Sham Marriages and US Marriage Fraud: Thailand

by admin on April 30, 2010

The sentencing earlier this year in Seattle’s U.S. District Court of Varee Bradford, the owner of a chain of Thai restaurants, to six months’ imprisonment for arranging sham marriages, has turned the spotlight on marriage fraud as a means of circumventing the provisions of American immigration law to allow foreign nationals to secure a prized “green card” or permanent residency in the United States.

Bradford, herself an immigrant to the US of fifteen years standing, had pleaded guilty in October 2009 to Conspiracy to Commit Immigration Fraud, and three counts of Fraud Relating to Immigration Documents. Her indictment followed a three year investigation by U.S. Immigration and Customs Enforcement (ICE).
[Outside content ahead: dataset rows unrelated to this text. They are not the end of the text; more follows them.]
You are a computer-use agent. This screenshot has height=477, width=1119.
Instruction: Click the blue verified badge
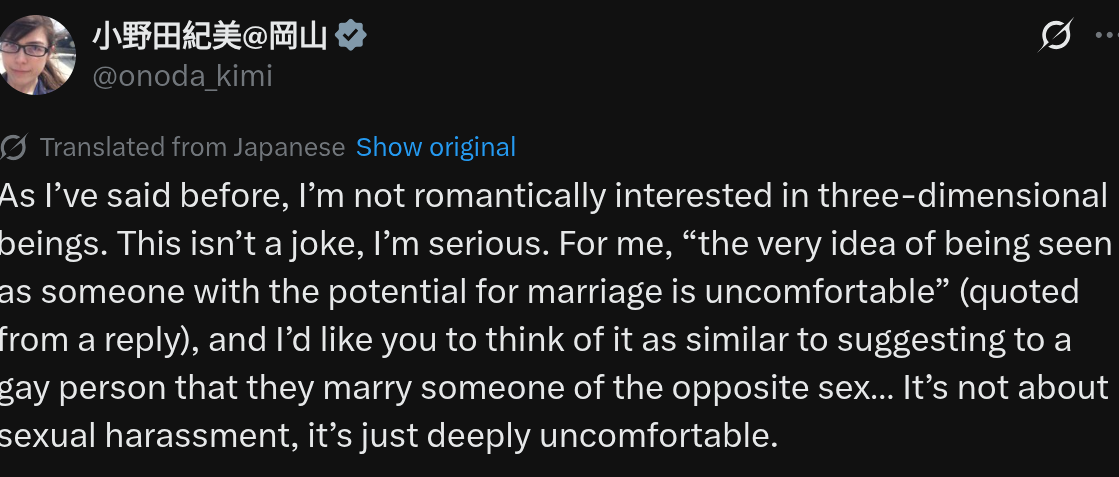[352, 37]
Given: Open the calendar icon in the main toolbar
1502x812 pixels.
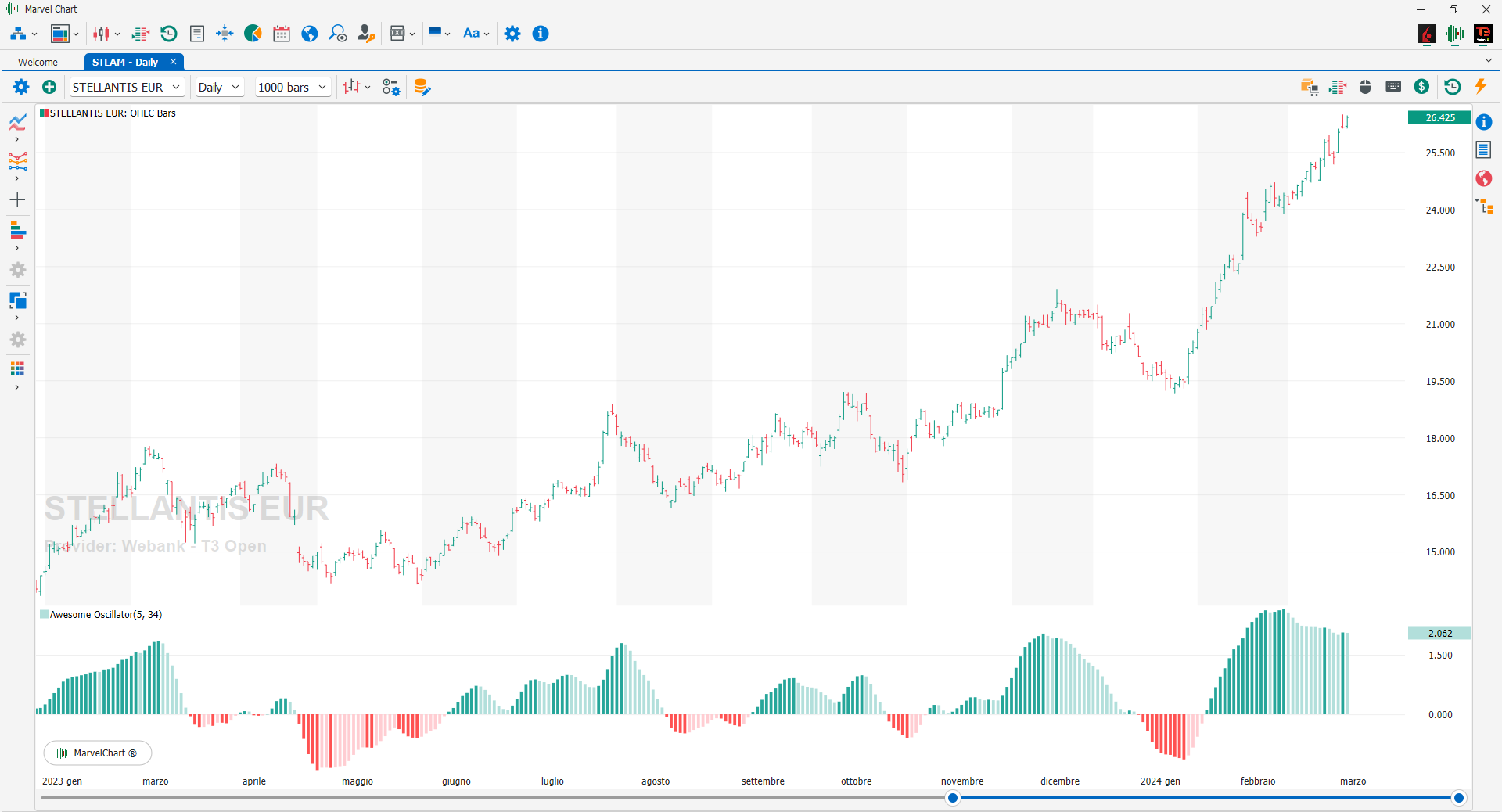Looking at the screenshot, I should click(x=282, y=34).
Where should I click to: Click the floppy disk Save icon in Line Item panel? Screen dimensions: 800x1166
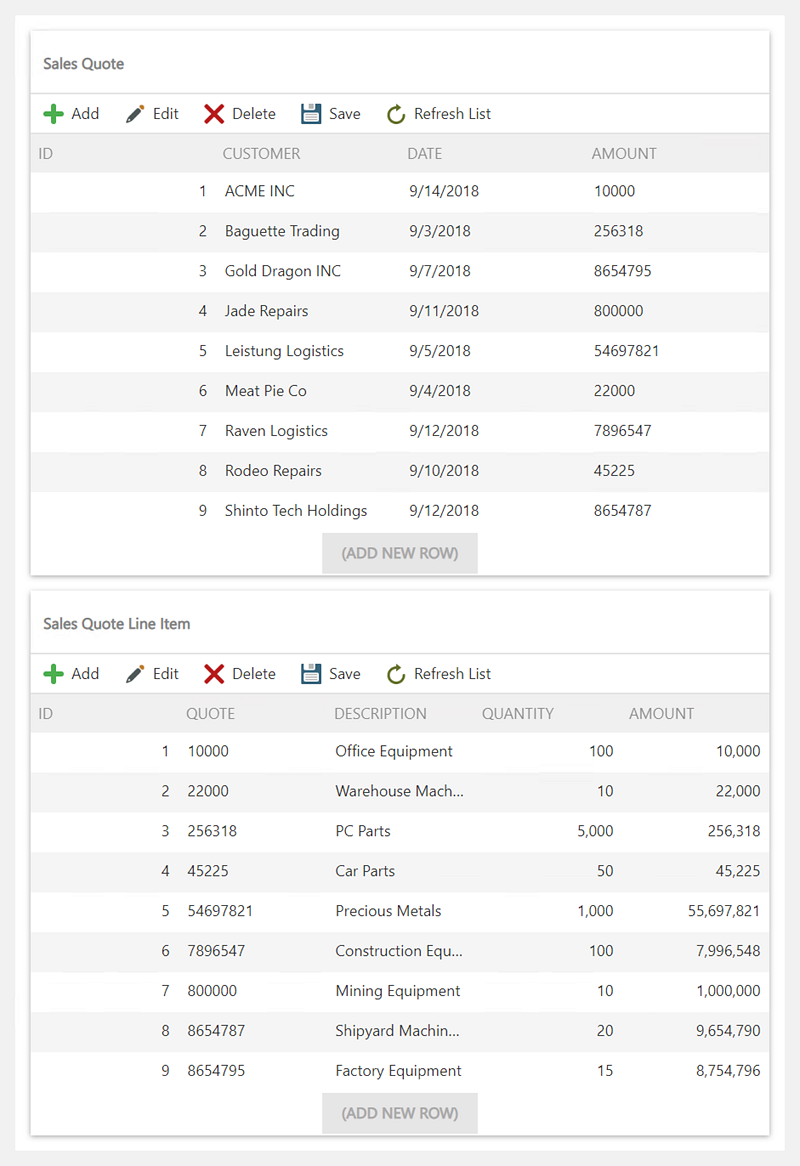pyautogui.click(x=311, y=674)
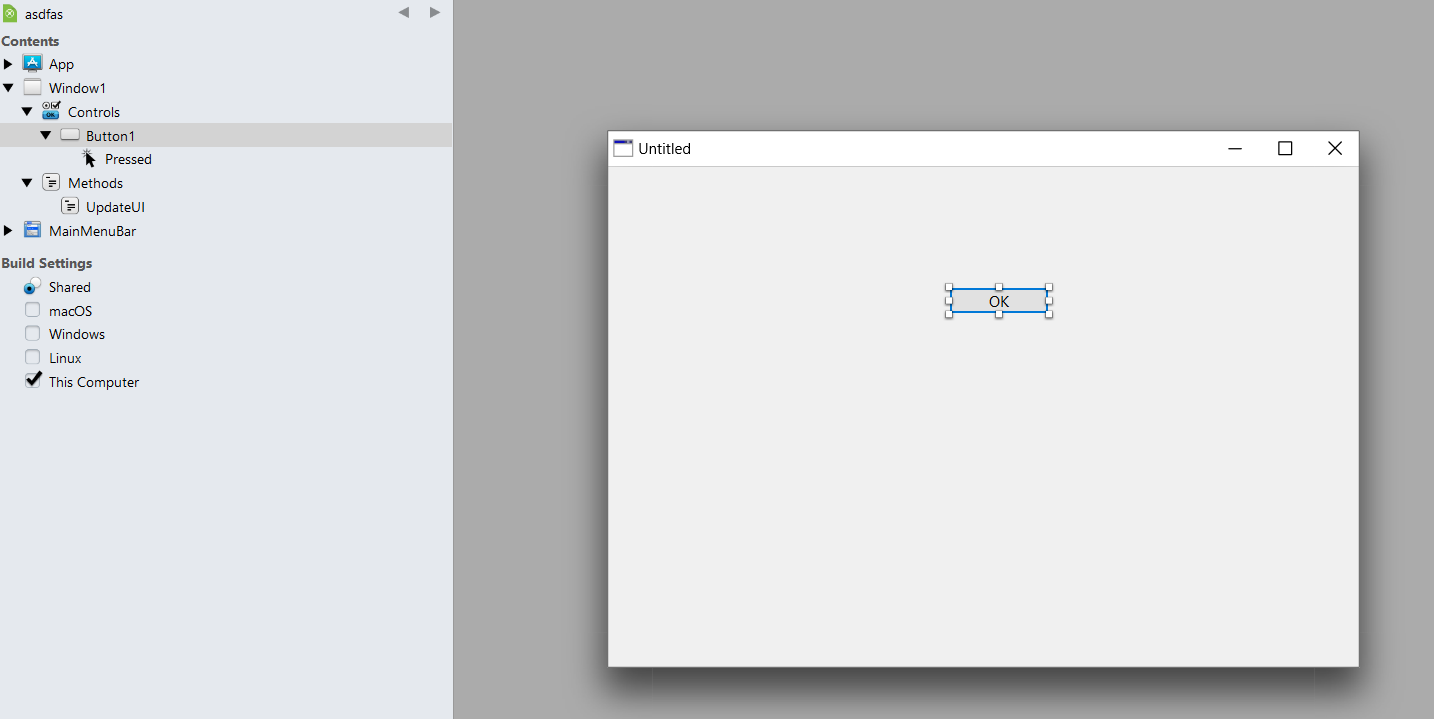Viewport: 1434px width, 719px height.
Task: Click the MainMenuBar icon
Action: (x=32, y=230)
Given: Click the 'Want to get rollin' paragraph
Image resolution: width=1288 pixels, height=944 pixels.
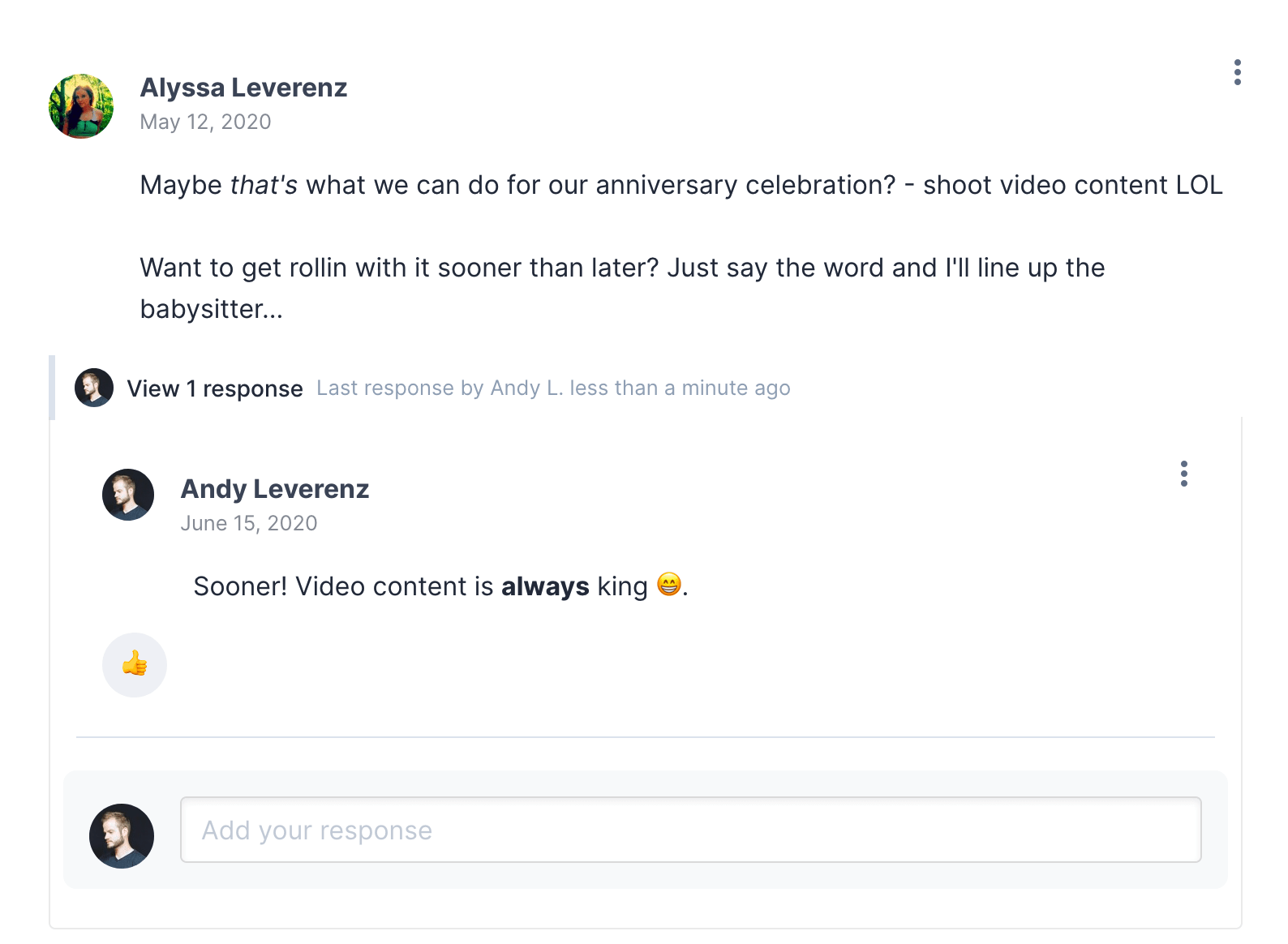Looking at the screenshot, I should pos(621,268).
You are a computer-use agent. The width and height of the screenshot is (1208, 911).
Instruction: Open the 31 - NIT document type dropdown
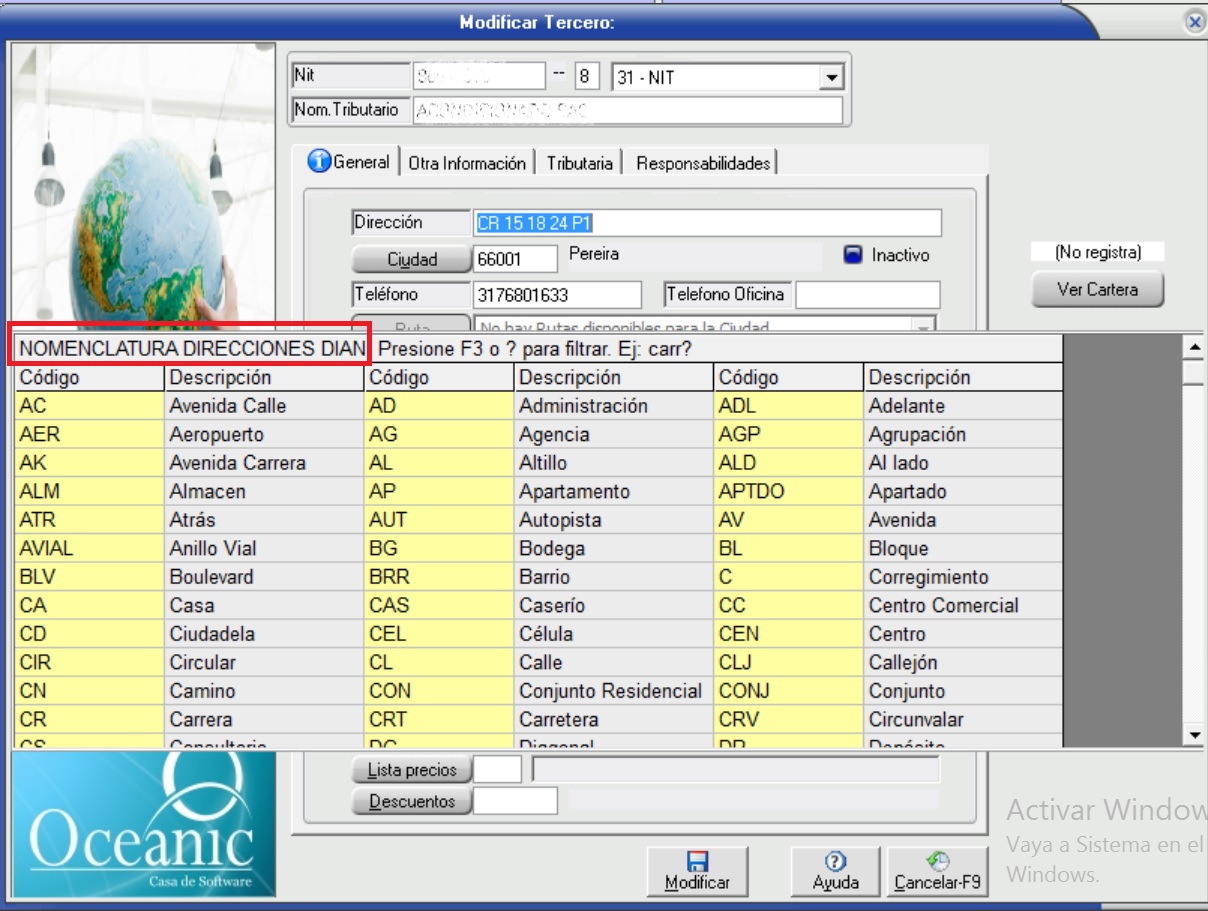tap(830, 78)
She admitted offering payments of $10,000 to $20,000 to American citizens who were employees of her restaurant chain to marry her Thai-born relatives to make it easier for them to stay in the country.

Almost 2.5 million foreign nationals gained a green card and permanent US residency or LPR (lawful permanent residency status) between 1998 and 2007 by marrying American citizens. In 2006-2007 this was the preferred route for LPR, and accounted for 27 percent of foreign citizens who acquired this status.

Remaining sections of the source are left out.